■ Task directions ■
Every line of the records below from the line with "Task: Maximize the DAEMON Tools Ultra window" up to and including the line with "Image resolution: width=299" must be reproduced exactly, and no line outside that range.

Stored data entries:
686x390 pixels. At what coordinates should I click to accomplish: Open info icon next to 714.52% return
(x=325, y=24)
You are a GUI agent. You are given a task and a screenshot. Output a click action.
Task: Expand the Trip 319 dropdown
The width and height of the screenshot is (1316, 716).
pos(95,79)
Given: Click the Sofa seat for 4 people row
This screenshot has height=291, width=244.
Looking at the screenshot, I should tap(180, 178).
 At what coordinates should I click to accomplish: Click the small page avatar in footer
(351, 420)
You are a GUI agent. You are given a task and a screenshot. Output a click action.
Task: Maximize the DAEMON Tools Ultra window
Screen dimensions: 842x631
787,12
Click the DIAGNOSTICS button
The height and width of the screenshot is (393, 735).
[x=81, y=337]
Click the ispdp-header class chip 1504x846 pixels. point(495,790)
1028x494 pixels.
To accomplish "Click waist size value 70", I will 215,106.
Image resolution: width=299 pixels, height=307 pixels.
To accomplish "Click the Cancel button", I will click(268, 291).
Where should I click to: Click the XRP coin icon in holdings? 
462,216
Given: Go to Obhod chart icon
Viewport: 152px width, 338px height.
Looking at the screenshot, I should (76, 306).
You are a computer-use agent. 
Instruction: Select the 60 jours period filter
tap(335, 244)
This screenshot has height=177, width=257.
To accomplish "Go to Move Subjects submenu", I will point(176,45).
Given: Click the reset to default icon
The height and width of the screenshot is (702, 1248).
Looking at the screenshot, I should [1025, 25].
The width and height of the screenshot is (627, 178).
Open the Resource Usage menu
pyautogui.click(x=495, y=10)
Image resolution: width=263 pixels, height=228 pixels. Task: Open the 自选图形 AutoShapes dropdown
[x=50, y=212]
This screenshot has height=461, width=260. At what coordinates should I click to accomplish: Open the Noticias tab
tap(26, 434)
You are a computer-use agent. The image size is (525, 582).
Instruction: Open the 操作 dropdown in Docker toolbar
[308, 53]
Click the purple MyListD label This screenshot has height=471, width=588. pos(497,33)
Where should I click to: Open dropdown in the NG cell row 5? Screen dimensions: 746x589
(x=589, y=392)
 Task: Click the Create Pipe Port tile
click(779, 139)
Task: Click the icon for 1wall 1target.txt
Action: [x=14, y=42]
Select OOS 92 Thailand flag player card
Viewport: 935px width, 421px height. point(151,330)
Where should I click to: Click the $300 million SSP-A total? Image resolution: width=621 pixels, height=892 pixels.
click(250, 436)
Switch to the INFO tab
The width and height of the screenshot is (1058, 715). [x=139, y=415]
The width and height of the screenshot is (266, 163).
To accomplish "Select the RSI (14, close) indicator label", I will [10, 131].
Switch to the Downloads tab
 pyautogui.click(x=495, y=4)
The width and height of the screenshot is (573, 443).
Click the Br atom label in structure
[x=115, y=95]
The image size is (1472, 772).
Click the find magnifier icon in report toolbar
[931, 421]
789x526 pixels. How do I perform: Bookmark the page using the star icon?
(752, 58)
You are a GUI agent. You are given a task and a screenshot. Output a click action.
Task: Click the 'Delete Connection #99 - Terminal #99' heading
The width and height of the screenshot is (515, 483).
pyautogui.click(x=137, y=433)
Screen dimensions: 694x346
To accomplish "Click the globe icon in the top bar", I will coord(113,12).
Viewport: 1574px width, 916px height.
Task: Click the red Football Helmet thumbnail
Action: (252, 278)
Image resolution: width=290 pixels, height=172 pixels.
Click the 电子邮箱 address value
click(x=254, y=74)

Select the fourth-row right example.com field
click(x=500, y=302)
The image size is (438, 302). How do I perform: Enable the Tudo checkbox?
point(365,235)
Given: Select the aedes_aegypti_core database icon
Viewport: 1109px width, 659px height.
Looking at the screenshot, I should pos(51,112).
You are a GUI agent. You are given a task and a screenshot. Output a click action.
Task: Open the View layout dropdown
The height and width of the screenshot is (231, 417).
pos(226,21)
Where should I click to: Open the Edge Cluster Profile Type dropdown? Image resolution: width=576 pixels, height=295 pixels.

■ Answer box ■
Task: Maximize the DAEMON Tools Ultra window
Screen dimensions: 842x631
787,12
Click the DIAGNOSTICS button
The height and width of the screenshot is (393, 735).
[x=81, y=337]
Click the ispdp-header class chip 1504x846 pixels. point(495,790)
1028x494 pixels.
To accomplish "Click waist size value 70", I will 215,106.
Image resolution: width=299 pixels, height=307 pixels.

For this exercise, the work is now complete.